►
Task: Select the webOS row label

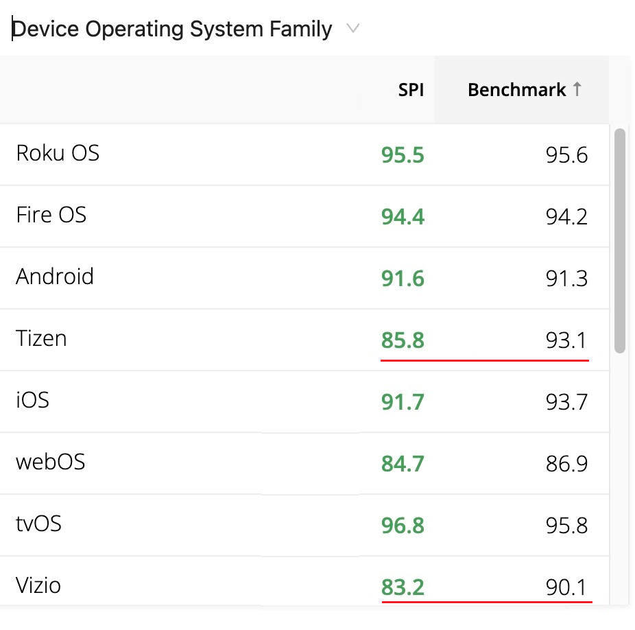Action: (x=51, y=462)
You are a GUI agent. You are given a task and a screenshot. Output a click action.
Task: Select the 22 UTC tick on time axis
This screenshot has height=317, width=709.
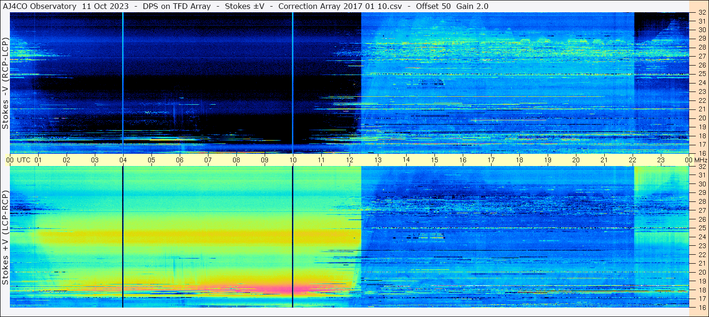(x=632, y=160)
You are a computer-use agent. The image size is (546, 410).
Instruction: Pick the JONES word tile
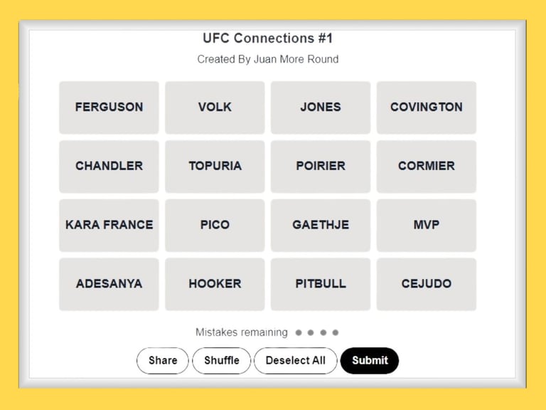(321, 107)
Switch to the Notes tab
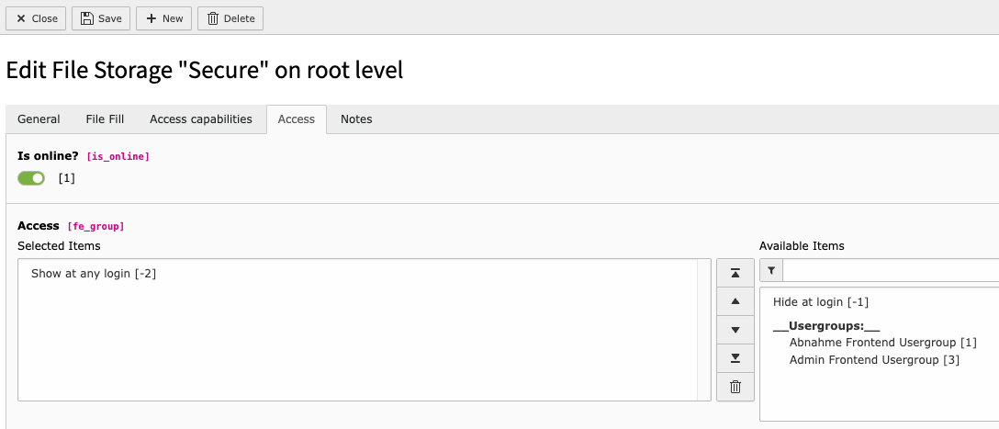This screenshot has width=999, height=429. click(x=356, y=119)
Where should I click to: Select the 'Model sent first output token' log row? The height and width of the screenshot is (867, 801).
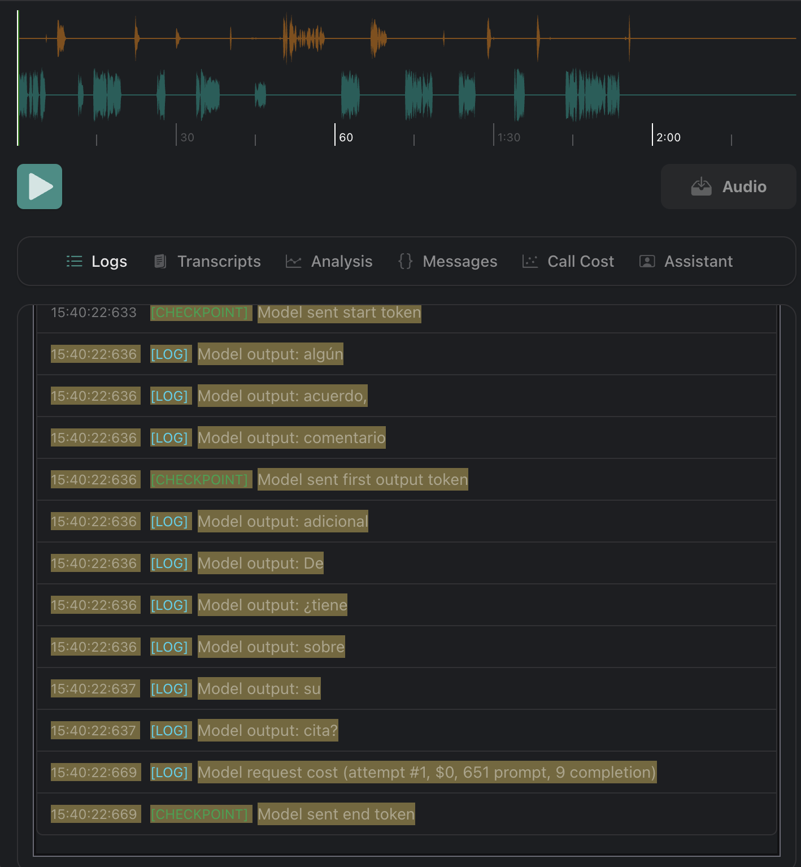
◄
About this task: The answer must be a single number: how many lines of the entries contain "agent".

Exercise response: 2